OSLO, Sep 20 (Reuters) A Norwegian human rights body, which has four times anticipated the Nobel Peace Prize winner with its own award, chose today an Indian group fighting for the rights of casteless people to receive its annual prize.
The Thorolf Rafto Foundation for Human Rights honoured India's National Campaign on Dalit Human Rights (NCDHR) for promoting the rights of Dalits, a name adopted by India's 167 million people labelled ''impure,'' ''casteless,'' or ''untouchable.'' The foundation praised the NCDHR ''for its efforts to emphasise that the discrimination and oppression resulting from caste prejudice is a serious violation of international human rights''.

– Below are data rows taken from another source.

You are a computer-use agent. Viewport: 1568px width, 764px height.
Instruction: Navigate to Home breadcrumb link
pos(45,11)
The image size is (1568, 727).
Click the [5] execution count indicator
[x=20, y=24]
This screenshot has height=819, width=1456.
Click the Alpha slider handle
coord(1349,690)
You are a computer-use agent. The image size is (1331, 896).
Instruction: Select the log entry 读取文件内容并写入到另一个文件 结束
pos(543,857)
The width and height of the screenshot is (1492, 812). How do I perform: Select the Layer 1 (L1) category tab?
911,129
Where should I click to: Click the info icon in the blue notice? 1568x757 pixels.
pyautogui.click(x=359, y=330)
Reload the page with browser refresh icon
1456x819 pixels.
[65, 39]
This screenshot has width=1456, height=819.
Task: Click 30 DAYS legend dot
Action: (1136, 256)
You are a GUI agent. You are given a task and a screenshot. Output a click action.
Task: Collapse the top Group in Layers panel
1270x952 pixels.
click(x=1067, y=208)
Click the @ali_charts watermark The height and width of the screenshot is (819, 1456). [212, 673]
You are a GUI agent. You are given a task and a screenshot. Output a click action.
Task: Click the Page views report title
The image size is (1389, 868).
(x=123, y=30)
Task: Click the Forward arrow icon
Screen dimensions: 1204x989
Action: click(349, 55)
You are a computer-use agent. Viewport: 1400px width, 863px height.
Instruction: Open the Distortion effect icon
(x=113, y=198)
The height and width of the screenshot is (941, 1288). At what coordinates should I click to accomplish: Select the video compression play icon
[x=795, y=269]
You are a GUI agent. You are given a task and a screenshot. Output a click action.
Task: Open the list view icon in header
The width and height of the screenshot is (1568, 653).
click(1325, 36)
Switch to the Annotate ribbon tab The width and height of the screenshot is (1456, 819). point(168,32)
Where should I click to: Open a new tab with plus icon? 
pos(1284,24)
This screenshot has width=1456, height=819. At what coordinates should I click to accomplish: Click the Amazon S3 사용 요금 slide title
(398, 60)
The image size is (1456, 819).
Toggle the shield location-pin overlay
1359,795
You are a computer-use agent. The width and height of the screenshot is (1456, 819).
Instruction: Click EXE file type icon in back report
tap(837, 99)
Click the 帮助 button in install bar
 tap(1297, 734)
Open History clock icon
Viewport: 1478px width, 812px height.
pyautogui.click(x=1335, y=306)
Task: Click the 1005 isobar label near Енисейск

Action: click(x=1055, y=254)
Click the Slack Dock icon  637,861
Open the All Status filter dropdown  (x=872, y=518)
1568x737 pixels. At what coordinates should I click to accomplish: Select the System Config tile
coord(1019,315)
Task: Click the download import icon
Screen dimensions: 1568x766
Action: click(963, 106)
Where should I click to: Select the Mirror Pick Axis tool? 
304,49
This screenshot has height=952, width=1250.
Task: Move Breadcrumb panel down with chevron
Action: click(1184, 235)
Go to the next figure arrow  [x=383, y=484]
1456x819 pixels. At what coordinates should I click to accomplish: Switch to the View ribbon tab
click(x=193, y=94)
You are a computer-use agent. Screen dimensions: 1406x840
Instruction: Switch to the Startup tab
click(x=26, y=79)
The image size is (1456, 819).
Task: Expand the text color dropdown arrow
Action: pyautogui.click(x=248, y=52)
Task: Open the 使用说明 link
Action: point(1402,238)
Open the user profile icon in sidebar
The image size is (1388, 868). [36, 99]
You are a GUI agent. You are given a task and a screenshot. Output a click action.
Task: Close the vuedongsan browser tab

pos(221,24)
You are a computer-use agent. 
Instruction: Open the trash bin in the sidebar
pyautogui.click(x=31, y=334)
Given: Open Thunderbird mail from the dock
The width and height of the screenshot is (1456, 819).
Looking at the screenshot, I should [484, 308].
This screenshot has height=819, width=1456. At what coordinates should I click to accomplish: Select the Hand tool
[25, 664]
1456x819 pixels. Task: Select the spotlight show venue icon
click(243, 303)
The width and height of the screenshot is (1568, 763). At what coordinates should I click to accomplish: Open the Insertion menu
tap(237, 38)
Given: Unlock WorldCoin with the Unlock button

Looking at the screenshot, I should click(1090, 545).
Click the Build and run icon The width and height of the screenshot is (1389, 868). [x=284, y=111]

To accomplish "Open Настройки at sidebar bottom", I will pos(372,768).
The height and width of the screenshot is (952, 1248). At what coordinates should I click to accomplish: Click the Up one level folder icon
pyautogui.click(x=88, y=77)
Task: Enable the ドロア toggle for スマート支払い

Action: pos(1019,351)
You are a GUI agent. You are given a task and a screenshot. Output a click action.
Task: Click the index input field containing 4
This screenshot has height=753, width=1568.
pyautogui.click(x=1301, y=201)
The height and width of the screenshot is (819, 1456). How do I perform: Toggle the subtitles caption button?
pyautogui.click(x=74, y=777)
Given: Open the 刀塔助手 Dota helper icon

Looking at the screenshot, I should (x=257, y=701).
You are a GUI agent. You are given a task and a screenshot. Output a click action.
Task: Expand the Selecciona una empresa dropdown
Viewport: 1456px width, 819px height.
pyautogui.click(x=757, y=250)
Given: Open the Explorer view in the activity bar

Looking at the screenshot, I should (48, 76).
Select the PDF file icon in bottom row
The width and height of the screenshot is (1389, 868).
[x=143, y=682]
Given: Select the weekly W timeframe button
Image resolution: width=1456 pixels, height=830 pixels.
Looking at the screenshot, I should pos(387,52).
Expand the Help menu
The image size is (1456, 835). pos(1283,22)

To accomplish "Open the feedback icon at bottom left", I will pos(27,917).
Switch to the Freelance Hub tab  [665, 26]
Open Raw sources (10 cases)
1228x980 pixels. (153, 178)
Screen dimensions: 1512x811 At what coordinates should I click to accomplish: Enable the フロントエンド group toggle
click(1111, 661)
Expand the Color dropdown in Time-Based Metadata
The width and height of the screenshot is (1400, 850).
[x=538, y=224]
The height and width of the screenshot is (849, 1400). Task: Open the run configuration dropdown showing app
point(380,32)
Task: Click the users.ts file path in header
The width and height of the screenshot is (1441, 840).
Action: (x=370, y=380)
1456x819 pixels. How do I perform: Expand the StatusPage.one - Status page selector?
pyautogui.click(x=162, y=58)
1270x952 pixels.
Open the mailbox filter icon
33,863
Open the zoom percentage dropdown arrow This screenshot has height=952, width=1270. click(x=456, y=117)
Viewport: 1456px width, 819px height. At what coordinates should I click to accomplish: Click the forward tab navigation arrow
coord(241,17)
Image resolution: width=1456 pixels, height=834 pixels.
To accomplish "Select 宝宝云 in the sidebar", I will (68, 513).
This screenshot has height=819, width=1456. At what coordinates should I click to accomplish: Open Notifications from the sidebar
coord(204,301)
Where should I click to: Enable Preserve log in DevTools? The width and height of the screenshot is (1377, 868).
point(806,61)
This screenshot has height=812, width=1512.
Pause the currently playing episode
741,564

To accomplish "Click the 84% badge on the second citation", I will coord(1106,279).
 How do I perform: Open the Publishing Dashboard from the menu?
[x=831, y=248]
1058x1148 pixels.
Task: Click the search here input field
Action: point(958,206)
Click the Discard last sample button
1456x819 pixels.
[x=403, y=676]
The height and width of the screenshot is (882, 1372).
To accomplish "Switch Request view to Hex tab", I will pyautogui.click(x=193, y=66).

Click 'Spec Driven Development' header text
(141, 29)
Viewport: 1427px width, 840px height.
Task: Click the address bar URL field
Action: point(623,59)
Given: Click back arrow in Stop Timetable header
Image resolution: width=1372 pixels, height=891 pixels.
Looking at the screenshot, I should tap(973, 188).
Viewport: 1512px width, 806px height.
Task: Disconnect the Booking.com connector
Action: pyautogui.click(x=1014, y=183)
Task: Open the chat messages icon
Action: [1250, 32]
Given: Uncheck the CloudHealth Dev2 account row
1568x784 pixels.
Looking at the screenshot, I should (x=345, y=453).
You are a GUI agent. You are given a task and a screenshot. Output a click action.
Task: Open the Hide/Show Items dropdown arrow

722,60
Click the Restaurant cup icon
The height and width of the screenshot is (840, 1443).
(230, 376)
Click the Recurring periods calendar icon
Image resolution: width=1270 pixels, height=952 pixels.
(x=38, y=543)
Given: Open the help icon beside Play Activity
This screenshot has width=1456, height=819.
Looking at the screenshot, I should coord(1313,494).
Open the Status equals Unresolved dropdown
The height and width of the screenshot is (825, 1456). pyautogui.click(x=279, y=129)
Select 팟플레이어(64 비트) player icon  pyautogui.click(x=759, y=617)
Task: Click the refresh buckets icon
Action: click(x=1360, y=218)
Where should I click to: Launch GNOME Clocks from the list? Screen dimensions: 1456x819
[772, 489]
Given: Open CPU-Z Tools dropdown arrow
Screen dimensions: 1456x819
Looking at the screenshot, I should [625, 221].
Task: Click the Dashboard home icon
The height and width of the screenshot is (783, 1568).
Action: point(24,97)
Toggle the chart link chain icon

It acknowledged that the caste system is ''an intrinsic part of Hinduism, the world oldest religion''.
But it added: ''Millions of Indians are born into a social and cultural system which fundamentally conflicts with the notion that all human beings are born free with equal rights''.
The Rafto Foundation said that many people in Pakistan, Bangladesh, Nepal and Sri Lanka faced similar discrimination based on their heritage, religion or profession.
The NCDHR says it fights for 260 million people across Asia.
''In the years to come, the cause of Dalits and similarly oppressed people, abused because of their descent, is something that will occupy those concerned with human rights across the world,'' NCDHR official Paul Divakar said, welcoming the prize.
Four Rafto laureates, Myanmar's Aung San Suu Kyi, East Timor's Jose Ramos-Horta, South Korea's Kim Dae-Jung and Iran's Shirin Ebadi, subsequently won the Nobel Peace Prize.
The 2007 Nobel Peace Prize winner will be announced on October 12 in Oslo. Only nominations received by a February deadline are considered for the Nobel prize, and the NCDHR was not known to be among them.
The Rafto prize, awarded yearly since 1987, comes with 8,985 dollars and is prsented in November.